The patellar tendon graft for PCL reconstruction. Morphological aspects in a sheep model.

Surgical reconstruction of the PCL has not yet gained the acceptance that ACL reconstruction has achieved. However, in selecting an autograft to restore PCL function in symptomatic posterior knee instability, the free patellar tendon autograft is commonly used at present. Knowledge of the basics in graft healing and of factors regulating this healing process are still limited. It is of interest to determine the biologic response and final morphology of a patellar tendon autograft after PCL replacement. Based on morphological studies in PCL replacement in a sheep model the patellar tendon autograft under-goes necrosis and degeneration followed by a gradual healing process comprising revitalization (i.e. revascularization and cellular proliferation), formation of extracellular matrix components and remodeling. The autograft bone pegs become osseointegrated by 6 weeks.

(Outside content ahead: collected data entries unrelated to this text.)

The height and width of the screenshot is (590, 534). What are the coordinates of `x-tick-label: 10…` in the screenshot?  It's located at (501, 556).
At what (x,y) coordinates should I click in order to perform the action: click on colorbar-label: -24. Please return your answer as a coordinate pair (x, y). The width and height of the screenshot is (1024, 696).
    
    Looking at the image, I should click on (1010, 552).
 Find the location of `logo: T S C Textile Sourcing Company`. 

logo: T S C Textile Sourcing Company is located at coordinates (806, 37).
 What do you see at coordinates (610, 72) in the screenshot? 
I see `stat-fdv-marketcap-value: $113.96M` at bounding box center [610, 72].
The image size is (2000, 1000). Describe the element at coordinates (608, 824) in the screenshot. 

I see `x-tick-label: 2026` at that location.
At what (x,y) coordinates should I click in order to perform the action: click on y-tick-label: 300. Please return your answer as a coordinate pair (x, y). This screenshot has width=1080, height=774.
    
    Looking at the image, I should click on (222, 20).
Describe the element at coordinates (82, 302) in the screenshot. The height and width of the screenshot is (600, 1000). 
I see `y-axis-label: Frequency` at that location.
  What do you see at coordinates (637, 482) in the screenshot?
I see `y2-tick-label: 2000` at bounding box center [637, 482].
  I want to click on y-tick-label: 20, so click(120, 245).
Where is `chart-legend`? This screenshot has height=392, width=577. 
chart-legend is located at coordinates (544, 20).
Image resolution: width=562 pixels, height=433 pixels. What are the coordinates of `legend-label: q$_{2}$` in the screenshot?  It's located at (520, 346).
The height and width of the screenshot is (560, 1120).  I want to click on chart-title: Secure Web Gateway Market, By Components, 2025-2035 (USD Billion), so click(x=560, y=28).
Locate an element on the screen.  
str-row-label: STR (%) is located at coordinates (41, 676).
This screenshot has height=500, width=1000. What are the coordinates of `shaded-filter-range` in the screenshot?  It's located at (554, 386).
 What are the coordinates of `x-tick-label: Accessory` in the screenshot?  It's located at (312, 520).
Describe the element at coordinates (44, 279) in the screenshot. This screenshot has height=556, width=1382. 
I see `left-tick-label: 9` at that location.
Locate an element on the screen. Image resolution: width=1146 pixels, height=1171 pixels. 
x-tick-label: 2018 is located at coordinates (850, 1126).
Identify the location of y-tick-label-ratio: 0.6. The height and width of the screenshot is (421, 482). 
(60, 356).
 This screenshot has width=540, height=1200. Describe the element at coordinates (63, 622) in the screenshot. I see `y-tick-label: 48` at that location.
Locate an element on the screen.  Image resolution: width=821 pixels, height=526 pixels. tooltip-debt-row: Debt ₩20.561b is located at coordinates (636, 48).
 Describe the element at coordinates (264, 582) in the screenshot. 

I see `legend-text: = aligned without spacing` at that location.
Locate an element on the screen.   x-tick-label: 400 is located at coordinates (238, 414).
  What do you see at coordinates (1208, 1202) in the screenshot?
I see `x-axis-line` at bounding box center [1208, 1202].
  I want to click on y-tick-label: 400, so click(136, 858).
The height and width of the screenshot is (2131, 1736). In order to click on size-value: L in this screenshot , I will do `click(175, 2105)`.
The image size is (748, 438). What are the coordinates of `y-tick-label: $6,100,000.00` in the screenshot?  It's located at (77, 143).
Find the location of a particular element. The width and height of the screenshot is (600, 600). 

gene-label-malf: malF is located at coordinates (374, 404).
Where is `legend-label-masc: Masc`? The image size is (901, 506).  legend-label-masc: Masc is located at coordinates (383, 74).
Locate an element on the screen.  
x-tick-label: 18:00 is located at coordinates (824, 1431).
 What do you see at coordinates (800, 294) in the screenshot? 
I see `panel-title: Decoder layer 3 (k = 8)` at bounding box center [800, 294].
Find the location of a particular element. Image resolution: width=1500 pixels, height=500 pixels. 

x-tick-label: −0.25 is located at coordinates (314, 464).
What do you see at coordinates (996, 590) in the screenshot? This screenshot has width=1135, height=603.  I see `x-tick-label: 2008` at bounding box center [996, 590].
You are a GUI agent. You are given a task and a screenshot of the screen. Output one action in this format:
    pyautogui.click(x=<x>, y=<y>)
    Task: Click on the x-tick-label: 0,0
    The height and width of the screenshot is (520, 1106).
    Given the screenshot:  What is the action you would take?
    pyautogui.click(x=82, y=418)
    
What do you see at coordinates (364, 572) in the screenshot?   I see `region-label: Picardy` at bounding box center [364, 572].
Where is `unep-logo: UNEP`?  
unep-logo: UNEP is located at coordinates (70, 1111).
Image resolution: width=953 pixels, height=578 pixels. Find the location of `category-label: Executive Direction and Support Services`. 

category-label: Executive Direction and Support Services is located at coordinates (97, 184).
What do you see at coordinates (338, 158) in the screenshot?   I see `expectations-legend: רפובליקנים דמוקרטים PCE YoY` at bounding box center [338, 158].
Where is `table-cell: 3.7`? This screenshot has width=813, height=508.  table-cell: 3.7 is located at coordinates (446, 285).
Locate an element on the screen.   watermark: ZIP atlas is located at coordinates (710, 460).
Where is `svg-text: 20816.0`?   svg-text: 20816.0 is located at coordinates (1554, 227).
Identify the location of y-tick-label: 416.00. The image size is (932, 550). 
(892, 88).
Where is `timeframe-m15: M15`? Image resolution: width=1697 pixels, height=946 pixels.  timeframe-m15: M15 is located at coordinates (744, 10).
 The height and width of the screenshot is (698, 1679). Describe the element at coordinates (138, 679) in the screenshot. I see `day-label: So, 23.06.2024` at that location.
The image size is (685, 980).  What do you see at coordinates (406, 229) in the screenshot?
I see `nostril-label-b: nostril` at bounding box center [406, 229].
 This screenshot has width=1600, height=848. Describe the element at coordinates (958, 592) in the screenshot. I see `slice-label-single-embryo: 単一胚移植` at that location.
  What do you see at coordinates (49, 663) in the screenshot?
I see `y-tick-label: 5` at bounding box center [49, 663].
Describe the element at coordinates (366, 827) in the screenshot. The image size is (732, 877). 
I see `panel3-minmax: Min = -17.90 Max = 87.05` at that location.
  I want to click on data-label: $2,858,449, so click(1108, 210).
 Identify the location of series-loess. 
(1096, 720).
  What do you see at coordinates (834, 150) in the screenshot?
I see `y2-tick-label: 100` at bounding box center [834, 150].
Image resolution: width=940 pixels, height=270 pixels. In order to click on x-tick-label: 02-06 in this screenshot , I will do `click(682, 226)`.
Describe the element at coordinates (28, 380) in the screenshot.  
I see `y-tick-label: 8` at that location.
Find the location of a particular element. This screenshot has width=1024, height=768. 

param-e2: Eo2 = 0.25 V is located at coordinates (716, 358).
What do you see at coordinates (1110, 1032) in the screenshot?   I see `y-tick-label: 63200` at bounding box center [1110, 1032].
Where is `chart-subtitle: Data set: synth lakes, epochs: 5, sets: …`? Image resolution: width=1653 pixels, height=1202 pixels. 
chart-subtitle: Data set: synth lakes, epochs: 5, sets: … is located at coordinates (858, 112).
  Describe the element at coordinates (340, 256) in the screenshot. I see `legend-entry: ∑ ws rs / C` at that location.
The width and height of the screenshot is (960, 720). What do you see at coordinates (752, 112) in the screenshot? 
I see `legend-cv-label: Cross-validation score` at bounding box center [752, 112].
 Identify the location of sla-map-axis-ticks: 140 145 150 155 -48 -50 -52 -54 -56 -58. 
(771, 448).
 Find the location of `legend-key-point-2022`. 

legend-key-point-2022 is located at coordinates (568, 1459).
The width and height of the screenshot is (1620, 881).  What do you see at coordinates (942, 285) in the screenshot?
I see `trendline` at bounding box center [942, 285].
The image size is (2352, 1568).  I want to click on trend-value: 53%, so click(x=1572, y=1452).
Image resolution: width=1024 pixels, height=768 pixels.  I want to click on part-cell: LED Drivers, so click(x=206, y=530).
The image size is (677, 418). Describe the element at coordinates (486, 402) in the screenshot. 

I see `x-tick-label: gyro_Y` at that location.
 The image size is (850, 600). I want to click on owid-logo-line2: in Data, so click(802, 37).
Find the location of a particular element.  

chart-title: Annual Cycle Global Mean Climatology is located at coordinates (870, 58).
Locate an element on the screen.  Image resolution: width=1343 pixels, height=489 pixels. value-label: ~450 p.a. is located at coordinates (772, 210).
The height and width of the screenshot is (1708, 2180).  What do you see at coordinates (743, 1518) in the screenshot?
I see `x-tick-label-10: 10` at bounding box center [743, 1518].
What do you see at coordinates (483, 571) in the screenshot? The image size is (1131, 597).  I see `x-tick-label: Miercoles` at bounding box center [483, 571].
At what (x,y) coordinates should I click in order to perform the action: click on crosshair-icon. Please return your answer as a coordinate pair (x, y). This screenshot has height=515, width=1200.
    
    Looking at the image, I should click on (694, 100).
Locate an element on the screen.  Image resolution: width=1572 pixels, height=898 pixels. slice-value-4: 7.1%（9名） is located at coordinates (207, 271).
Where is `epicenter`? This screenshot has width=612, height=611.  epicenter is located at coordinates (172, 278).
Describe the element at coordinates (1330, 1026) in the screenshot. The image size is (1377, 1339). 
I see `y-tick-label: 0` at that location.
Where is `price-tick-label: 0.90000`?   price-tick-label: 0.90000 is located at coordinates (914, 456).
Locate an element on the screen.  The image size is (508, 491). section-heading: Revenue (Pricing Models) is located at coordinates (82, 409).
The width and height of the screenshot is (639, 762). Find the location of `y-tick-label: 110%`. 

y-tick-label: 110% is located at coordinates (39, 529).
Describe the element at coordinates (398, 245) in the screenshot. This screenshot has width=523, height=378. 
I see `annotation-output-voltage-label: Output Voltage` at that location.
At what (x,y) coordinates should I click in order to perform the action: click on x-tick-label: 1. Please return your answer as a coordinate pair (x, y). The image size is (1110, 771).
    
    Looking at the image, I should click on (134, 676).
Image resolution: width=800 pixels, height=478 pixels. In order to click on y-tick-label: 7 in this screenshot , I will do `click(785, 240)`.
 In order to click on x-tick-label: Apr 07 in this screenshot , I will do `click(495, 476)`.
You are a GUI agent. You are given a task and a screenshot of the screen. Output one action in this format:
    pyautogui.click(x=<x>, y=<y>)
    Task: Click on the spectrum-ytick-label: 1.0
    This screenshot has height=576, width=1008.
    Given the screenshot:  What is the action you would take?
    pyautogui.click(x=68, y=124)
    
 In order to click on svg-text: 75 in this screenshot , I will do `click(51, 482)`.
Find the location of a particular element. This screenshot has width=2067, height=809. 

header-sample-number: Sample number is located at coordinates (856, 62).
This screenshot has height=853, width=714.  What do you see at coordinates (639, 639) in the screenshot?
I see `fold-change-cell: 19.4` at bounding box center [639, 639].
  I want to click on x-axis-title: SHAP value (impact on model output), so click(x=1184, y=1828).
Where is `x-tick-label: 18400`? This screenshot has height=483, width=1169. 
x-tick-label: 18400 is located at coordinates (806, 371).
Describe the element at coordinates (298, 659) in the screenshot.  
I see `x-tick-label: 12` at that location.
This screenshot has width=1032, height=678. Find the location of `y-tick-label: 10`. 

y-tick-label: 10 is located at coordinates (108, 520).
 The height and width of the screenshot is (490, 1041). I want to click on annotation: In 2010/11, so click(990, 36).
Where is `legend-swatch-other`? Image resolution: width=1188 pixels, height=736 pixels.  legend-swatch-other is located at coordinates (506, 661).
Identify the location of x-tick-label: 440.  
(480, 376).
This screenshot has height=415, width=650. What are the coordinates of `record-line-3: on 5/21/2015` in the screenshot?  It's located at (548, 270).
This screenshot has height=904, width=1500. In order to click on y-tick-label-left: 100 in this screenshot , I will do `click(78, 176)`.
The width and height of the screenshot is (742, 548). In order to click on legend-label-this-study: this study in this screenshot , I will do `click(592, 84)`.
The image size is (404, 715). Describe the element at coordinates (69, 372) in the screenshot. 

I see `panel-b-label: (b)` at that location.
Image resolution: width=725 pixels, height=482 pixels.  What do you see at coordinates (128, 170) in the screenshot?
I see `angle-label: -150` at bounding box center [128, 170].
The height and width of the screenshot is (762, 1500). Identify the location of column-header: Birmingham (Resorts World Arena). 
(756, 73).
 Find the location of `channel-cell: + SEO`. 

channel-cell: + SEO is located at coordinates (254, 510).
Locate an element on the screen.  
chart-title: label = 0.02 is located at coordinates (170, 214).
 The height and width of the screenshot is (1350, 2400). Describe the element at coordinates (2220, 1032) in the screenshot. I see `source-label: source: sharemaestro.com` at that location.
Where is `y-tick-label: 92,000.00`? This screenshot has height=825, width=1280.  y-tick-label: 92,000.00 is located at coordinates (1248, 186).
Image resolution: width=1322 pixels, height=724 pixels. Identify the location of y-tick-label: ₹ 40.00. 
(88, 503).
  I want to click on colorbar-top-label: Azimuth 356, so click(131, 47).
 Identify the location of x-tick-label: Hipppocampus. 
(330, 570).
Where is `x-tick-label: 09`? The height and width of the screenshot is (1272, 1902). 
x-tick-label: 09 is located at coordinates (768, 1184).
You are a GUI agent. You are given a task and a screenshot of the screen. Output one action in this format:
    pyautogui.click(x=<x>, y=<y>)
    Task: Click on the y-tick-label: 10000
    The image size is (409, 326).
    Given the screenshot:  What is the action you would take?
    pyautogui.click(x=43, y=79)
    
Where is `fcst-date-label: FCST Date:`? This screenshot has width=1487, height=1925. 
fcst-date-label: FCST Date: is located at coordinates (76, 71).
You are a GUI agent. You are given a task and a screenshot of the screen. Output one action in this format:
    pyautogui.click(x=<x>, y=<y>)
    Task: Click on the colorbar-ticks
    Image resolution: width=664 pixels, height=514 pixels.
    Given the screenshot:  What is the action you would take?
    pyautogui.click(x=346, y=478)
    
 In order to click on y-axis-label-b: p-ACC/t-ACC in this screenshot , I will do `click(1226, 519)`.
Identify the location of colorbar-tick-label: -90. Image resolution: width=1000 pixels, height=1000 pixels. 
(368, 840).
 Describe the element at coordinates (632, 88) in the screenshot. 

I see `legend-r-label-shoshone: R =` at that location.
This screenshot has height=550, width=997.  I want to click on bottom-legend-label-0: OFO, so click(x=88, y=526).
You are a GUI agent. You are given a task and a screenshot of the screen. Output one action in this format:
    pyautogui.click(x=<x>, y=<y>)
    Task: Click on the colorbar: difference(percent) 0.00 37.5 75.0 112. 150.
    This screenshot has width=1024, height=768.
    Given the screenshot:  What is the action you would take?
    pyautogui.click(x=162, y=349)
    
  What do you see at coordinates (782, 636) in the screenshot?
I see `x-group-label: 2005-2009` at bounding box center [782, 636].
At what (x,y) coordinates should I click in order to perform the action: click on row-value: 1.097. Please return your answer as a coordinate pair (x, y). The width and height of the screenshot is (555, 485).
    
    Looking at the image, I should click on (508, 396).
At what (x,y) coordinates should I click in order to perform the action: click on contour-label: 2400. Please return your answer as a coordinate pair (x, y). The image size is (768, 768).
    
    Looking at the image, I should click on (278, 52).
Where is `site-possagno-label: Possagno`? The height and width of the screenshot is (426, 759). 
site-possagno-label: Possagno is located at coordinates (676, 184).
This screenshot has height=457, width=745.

After 2 years, the autograft tissue differs structurally from a ligament, suggesting that the autograft may never approach normal ligament characteristics. Degenerative alterations in the core region of the autograft, the widespread presence of type III collagen and fibronectin, as well as the predominance of thin collagen fibrils do not favor a ligamentization process. The understanding of the autograft healing process remains the prerequisite for a realistic assessment of the biologic PCL replacement and will be a baseline of studies with the goal of influencing the healing process and thus improving the clinical results.